Hernandez has yet to offer specific language for this session’s bill, Senate Bill 323. In order to meet the February 27 bill introduction deadline, he introduced placeholder language, also known as a “spot” bill.

Health care system stressed by Affordable Care Act

Fewer than 5 percent of the state’s 408,413 nurses have the advanced training and years of experience to be designated a nurse practitioner. As of Sept. 2013, 18,541 active nurse practitioners were registered and licensed by the Board of Registered Nursing.

Hernandez contends these nurse practitioners can help address the increased demands on the country’s health care system, which is under stress from the wave of new patients that signed up for insurance rather than pay a fine under the Affordable Care Act, also called Obamacare. In 2014, 6.7 million people obtained private health insurance, according to the Associated Press, “flooding a primary care system that is struggling to keep up with demand.”

Here in California, an estimated 1.2 million people have enrolled in new private health plans since the launch of the ACA, according to the San Jose Mercury News. That doesn’t include another 2.7 million new enrollees in Medi-Cal, the state’s taxpayer-funded health program. More than 12 million people, roughly a third of the state’s population, are enrolled in Medi-Cal.

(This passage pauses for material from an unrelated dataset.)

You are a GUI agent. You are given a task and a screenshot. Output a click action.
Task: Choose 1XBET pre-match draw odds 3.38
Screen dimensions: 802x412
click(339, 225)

Millions of new patients, without a corresponding increase in medical care providers, have led to longer wait times and people complaining of difficulty finding doctors accepting new patients — a problem that, Hernandez says, can be addressed through expanded scope-of-practice.

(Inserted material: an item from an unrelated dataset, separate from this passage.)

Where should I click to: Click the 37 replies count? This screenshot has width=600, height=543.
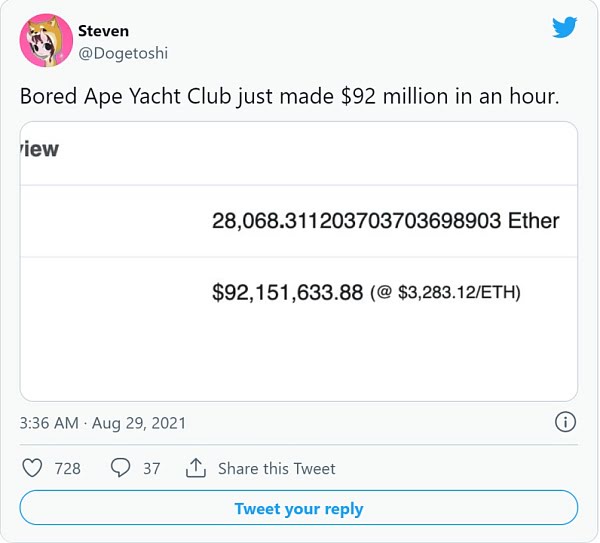pyautogui.click(x=151, y=468)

“If we truly want to increase access to quality care, especially in areas of our state where the provider shortage is at its worst, then we must allow trained medical professionals like Nurse Practitioners the ability to practice to the full extent of their training,” Hernandez said in a statement last year. “It’s unacceptable to mandate people purchase health coverage without taking steps to ensure those same people are able to use their coverage to see a qualified health care provider.”

A 2014 report by the Bay Area Council Economic Institute argued that expanding the scope-of-practice for nurse practitioners is “one of the most effective steps that states can take to increase the supply of primary care providers while maintaining high quality and driving down costs.”

In its placeholder language, SB323 promises it “will assist in addressing the primary care provider shortage by removing delays in the provision of care that are created when dated regulations require a physician’s signature or protocol before a patient can initiate treatment or obtain diagnostic tests that are ordered by a nurse practitioner.”

Shorter wait times with lower professional standards

It’s not yet clear how many nurse practitioners would be covered by Hernandez’s proposal. In 2013, Hernandez began with a requirement that nurse practitioners receive 6,240 hours under the supervision of a physician. The bill was later amended to reduce the time by a third to just 4,160 hours.

That change reflects the trade-off for proponents of scope-of-practice expansion: in order to add a meaningful number of new health care providers, the change requires a reduction in professional standards. Two-thirds of the state’s nurse practitioners already “have furnishing numbers … which allows them to order or furnish drugs and devices to patients using approved standardized procedures,” according to the legislative analysis for Hernandez’s 2013 bill. In other words, the majority of nurse practitioners already have one of the expanded powers sought with the proposal.

As CalWatchdog.com has reported, Hernandez unsuccessfully introduced a trio of scope-of-practice bills during the 2013-14 legislative session. The most controversial of the three measures, Senate Bill 492, would have expanded the scope-of-practice for optometrists.

Hernandez and his wife, Diane, operate an optometry practice in La Puente. As of June 2013, Hernandez had accepted more than $140,000 in campaign contributions from optometrists.